Your bones help you move, give you shape and support your body. They are living tissues that rebuild constantly throughout your life. During childhood and your teens, your body adds new bone faster than it removes old bone. After about age 20, you can lose bone faster than you make bone. To have strong bones when you are young, and to prevent bone loss when you are older, you need to get enough calcium, vitamin D and exercise.

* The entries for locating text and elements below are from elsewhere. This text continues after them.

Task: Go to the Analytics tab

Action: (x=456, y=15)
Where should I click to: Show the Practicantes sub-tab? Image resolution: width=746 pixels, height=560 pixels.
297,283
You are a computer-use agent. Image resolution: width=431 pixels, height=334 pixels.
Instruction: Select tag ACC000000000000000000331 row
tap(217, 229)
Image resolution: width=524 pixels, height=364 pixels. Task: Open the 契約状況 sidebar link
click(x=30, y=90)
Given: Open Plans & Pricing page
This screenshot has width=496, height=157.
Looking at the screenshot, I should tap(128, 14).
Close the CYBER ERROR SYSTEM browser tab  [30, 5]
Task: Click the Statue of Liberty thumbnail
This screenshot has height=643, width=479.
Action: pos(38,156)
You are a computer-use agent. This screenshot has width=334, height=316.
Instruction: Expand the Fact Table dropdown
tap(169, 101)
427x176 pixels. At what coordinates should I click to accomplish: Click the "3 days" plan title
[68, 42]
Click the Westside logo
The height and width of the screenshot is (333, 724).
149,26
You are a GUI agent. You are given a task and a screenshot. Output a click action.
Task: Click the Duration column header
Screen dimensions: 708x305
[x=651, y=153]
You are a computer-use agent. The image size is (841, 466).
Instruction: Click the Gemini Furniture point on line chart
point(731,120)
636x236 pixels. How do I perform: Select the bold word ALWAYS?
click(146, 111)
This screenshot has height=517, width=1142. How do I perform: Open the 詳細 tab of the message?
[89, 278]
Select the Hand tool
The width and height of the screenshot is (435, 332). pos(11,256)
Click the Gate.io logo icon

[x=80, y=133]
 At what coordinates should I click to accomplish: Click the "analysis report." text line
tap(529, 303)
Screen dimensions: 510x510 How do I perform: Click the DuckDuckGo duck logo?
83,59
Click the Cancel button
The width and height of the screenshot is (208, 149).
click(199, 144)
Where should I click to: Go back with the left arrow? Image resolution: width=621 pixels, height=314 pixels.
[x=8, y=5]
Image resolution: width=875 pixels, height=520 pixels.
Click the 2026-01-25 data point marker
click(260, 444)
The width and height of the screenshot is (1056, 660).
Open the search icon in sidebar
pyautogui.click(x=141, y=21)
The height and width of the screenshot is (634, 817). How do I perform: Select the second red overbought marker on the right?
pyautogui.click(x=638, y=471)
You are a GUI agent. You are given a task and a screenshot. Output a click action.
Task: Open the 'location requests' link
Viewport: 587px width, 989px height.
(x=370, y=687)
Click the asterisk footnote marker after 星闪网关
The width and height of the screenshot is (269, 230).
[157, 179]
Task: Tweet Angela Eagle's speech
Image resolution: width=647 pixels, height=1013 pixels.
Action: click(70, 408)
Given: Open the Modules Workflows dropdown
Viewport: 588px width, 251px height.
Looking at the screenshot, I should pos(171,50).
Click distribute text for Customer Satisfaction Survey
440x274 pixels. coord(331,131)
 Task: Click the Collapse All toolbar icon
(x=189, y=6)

There are many kinds of bone problems:
- Osteoporosis makes your bones weak and more likely to break
- Osteogenesis imperfecta makes your bones brittle
- Paget's disease of bone makes them weak
- Bone disease can make bones easy to break
- Bones can also develop cancer
- Other bone diseases are caused by poor nutrition, genetic factors or problems with the rate of bone growth or rebuilding
Joints are places where two bones meet, such as your elbow or knee. Over time, a swollen joint can become severely damaged. Most kinds of arthritis cause pain and swelling in your joints. Some kinds of arthritis can also cause problems in your organs, such as your eyes or skin.
Your muscles help you move and help your body work. Different types of muscles have different jobs. There are many problems that can affect muscles. Muscle disorders can cause weakness, pain or even paralysis.
There may be no known cause for a muscle disorder. Some known causes include:
- Injury or overuse, such as sprains or strains, cramps or tendonitis
- Genetics, such as muscular dystrophy
- Some cancers
- Inflammation, such as myositis
- Diseases of nerves that affect muscles
- Certain medicines
- By the age of 20, the average woman has acquired most of her skeletal mass.
- Each year an estimated 1.5 million individuals suffer an osteoporosis-related fracture.
- Optimal bone, joint and muscle health requires optimal nutrition and regular exercise.